Tout au long du mois de janvier dernier, de nombreux observateurs et acteurs s’étaient pourtant interrogés sur le format de cette rencontre. Ces derniers jours, ils ont alerté sur les risques inhérents à l’improvisation ou à la malice. «Le RPM tient à rappeler qu’il a accepté de prendre part à ces assises qu’à la condition que celles-ci ne portent que sur les questions liées à la transparence électorale, contenues dans le mémorandum à la rédaction duquel il a fortement contribué et déposé au ministère de l’Intérieur et à la Cour constitutionnelle au mois de juin 2022», prévenait Alexandre Barro Chambrier le 13 février au matin. «Initialement présentée comme un moyen d’apaisement, la concertation passe désormais pour une fumisterie, une inutile dépense d’argent, une opportunité pour les uns de se partager des prébendes», tranchait Paulette Missambo le même jour. «Le processus en cours aurait dû être pleinement démocratique, c’est-à-dire transparent, inclusif et juste», regrettions-nous une semaine plus tôt. Peine perdue.

Au terme de la cérémonie de lancement, toutes ces réserves et critiques ont gagné en résonance voire en pertinence. Dans les développements d’Ali Bongo sur l’harmonisation des mandats et la «nécessité (…) de mettre en œuvre des mécanismes moins dispendieux», d’aucuns ont lu les prémisses d’un glissement du débat vers les questions institutionnelles. D’autres y ont même perçu une volonté de procéder à une quatrième révision constitutionnelle en moins de 14 ans afin de modifier les modalités d’élection du président de la République. Face aux interrogations laissées en suspens par Alain-Claude Bilie-By-Nze, les rumeurs sont allées bon train. On a entendu parler de sommes d’argent promises aux uns, de l’existence d’une «opposition du pouvoir» différente de «l’opposition au pouvoir». Comme durant la mise en place du bureau du Centre gabonais des élections (CGE), le ministre de l’Intérieur a été accusé de s’ériger en chef de l’opposition, de privilégier «les groupes et plates-formes» et de «ne pas tenir compte des partis qui ont des élus nationaux et locaux».

De nombreux angles morts

Depuis le début du processus en cours, le pouvoir se refuse à jouer cartes sur table. Croyant finasser ou se donner les moyens d’imposer ses vues, il entretient de nombreux angles morts. Or, ni la confiance ni la sérénité ne peuvent éclore dans l’opacité et la dissimulation. En absence d’informations claires et complètes, les citoyens exprimeront toujours leurs doutes et craintes, mettant les acteurs politiques sous pression. Pour ne pas être suspectés de choses et d’autres, notamment de corruption et de connivence, ces derniers se montreront toujours prudents, quitte à faire dans la surenchère.  De ce point de vue, leur adhésion ne sera jamais franche et totale. Sauf, bien entendu, s’ils y trouvent un intérêt particulier. Peut-on «préserver l’intérêt supérieur (du) pays et de sa population» ou «transcender (les) divergences et (…) opinions partisanes» dans un tel contexte ? On peut en douter.

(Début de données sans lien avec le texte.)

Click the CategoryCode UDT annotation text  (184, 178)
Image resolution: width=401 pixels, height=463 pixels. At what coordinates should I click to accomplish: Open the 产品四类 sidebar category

S’il vise vraiment «l’organisation d’élections aux lendemains apaisés», le pouvoir dispose d’une seule option : tout reprendre de zéro. Dans un premier temps, il doit composer un comité préparatoire et définir son mandat. Dans un second temps, l’entité ainsi constituée doit proposer les critères de sélection des participants, recueillir leurs attentes, proposer un cadre méthodologique et organisationnel… Pour garantir la transparence, une note conceptuelle devrait être publiée au terme de ce travail. Les positions s’étant déjà éloignées, les passions ayant été portées à un inquiétant niveau d’incandescence, plus aucun rafistolage ne semble possible au stade actuel. Pour ainsi dire, il parait désormais plus sage de tout recommencer.